The first step in preventing a stroke is to control, if possible, the major risk factors for it: high blood pressure (see High Blood Pressure : Treatment), high cholesterol levels (see Dyslipidemia : Treatment), smoking, and diabetes (see Diabetes Mellitus : Treatment).
Taking an antiplatelet drug, such as aspirin, a combination tablet of low-dose aspirin plus dipyridamole, clopidogrel, or clopidogrel plus aspirin, reduces the chance that clots will form and cause TIAs or ischemic strokes. Antiplatelet drugs make platelets less likely to clump and form clots. (Platelets are tiny cell-like particles in the blood that help it clot in response to damaged blood vessels.)
If a blood clot from the heart caused the TIA, anticoagulants, such as warfarin, are given to make blood less likely to clot. Dabigatran, apixaban, and rivaroxaban are new anticoagulants that are sometimes used instead of warfarin.

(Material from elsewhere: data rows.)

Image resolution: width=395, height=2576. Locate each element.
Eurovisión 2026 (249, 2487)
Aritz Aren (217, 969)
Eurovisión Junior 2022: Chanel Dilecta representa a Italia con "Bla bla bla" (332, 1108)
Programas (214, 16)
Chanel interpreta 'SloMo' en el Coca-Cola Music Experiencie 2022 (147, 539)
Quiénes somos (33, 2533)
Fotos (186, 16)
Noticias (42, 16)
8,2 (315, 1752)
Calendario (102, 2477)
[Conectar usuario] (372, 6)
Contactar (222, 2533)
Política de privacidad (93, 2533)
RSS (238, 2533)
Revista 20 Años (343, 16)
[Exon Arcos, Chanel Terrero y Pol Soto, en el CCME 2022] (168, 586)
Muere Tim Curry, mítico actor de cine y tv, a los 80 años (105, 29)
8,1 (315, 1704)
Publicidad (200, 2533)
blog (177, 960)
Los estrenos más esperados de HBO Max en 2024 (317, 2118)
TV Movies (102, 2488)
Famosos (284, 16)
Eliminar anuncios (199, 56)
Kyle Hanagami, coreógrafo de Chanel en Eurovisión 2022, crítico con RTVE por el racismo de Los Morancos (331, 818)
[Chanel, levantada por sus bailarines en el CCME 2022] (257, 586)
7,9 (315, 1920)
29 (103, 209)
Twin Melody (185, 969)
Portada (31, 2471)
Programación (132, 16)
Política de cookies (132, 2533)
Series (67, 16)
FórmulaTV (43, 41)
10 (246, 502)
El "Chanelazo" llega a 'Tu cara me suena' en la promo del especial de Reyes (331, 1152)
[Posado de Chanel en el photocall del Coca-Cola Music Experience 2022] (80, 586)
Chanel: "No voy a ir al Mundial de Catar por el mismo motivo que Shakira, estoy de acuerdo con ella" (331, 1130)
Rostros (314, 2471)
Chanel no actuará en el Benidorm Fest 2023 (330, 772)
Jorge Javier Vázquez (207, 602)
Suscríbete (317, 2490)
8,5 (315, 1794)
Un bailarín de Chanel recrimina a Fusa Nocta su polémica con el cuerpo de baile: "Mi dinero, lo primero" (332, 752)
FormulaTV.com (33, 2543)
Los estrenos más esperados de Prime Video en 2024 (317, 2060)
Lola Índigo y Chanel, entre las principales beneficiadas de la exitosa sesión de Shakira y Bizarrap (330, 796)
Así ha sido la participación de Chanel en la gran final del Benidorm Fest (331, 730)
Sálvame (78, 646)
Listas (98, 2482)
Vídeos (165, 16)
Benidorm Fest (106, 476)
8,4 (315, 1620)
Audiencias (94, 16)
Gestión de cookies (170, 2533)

The degree of narrowing in the carotid arteries helps doctors estimate the risk of a stroke or subsequent TIAs and thus determine the treatment. If people are thought to be at high risk (for example, if the carotid artery is narrowed at least 70%), an operation to widen the artery (called carotid endarterectomy) may be done to reduce the risk (see Surgery). Carotid endarterectomy usually involves removing atheromas and clots in the internal carotid artery. However, the operation can trigger a stroke because the operation may dislodge clots or other material that can then travel through the bloodstream and block an artery. However, after the operation, the risk of stroke is lower for several years than it is when drugs are used.
In other narrowed arteries, such as the vertebral arteries, endarterectomy is typically not done because the operation is riskier when it is done in arteries other than the internal carotid arteries.
If people are not healthy enough to have surgery, angioplasty with stenting (see Figure: ) may be done. For this procedure, a catheter with a balloon at its tip is threaded into the narrowed artery. The balloon is then inflated for several seconds to widen the artery. To keep the artery open, doctors insert a tube made of wire mesh (a stent) into the artery.